MKR1310, how to use the serialFlash to store network keys to avoid OTAA joins


Regading the new MKR1310 PCB, how to use the new FLASH memory to store the network keys between poweups to avoid repeted OTAA Joins.

We run the MKR1310 on battery and when we go to sleep after our task is complete. When the device wake up again it dont remember the network keys so we need to do another OTAA join again, I would like to store the key before the device go to sleep and read them again on powerup and do a ABP join instead (read keys from memory)

We are using the sparkfun nano timer…
(SparkFun Nano Power Timer - TPL5110 - PRT-15353 - SparkFun Electronics)

We are complete newbies so plese be generous withsample code and explanation.

My application joins once and then I do not have to join again after that unless I cycle the power. I am using sleep.

I believe the module firmware retains a copy of the session keys during sleep. I think the only way you loose them is if you leave, get kicked or loose power.

Some people sleep by turning off the power. Is that what you do?

I just noticed the reference to the Sparkfun timer so i surmize you are turning off the MKRWAN. Get rid of that and use the ArduinoLowPower library. You do not have to worry about the session keys then. Sleep current can be reduced to about 20uA if you use an external power supply. If you use the power supply on the 1310, sleep current is about 100uA.
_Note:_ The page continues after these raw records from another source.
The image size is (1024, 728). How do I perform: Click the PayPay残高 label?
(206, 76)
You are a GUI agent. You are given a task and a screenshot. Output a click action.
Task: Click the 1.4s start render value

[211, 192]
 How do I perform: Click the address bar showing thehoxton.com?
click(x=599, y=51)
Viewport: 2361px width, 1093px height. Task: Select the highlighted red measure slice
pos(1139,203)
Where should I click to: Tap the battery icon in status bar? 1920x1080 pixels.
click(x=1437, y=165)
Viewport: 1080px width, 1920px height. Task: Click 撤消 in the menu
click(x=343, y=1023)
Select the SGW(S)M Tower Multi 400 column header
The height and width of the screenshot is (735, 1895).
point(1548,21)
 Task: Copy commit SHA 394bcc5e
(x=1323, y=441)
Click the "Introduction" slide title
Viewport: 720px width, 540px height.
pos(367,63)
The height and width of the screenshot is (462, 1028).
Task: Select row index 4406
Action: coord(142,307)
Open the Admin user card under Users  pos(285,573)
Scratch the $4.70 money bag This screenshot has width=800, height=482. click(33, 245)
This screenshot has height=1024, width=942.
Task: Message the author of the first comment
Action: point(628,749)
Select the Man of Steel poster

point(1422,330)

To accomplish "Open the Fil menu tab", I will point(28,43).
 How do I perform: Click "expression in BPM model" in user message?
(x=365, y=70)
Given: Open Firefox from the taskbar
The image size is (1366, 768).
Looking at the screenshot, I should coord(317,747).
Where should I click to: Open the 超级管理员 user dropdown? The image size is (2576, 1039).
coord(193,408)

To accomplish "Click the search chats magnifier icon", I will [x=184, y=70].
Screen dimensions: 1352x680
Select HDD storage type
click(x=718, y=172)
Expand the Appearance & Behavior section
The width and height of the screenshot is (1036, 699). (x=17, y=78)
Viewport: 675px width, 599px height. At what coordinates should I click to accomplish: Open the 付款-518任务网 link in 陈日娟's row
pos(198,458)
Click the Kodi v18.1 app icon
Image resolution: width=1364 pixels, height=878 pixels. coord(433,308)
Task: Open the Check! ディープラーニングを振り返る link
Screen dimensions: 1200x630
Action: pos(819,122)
Regarding the serial flash, try the SPI Memory library.

Thanks a lot sslupdsky,

We used the external sparkfun nano timer to shut of the MKR1310 because we did thought that arduino low power timer library could not shut of for more than 8 seconds. Our LoRA data sending intervall must be in the range of 30 or 60 minutes, so we want to sleep for more than 8 seconds.

Do you have a skecht/code to share how longer sleep period is achived ?

You can sleep for hours, days, weeks if you want. I actually only sleep for about 62ms. But, i sleep 99.999 percent of the time so my average current is less than 100uA. Sleeping for a short time allows you to be responsive to user input if you need to. Basically, wake up, check to see if you need to do something, then go back to sleep. If you only need to transmit once an hour, then that is all you do.

So, the trick is not making it sleep longer, that is quite straight forward with the low power library. The challenge is to decrease the sleep period and only stay awake for a few 10’s of microseconds “most of the time”. For that, you need to use the periodic event system since the low power library can only reduce the sleep period to a minimum of 1 sec. if 1 sec responsiveness is all you need, then the low power lib will do as is.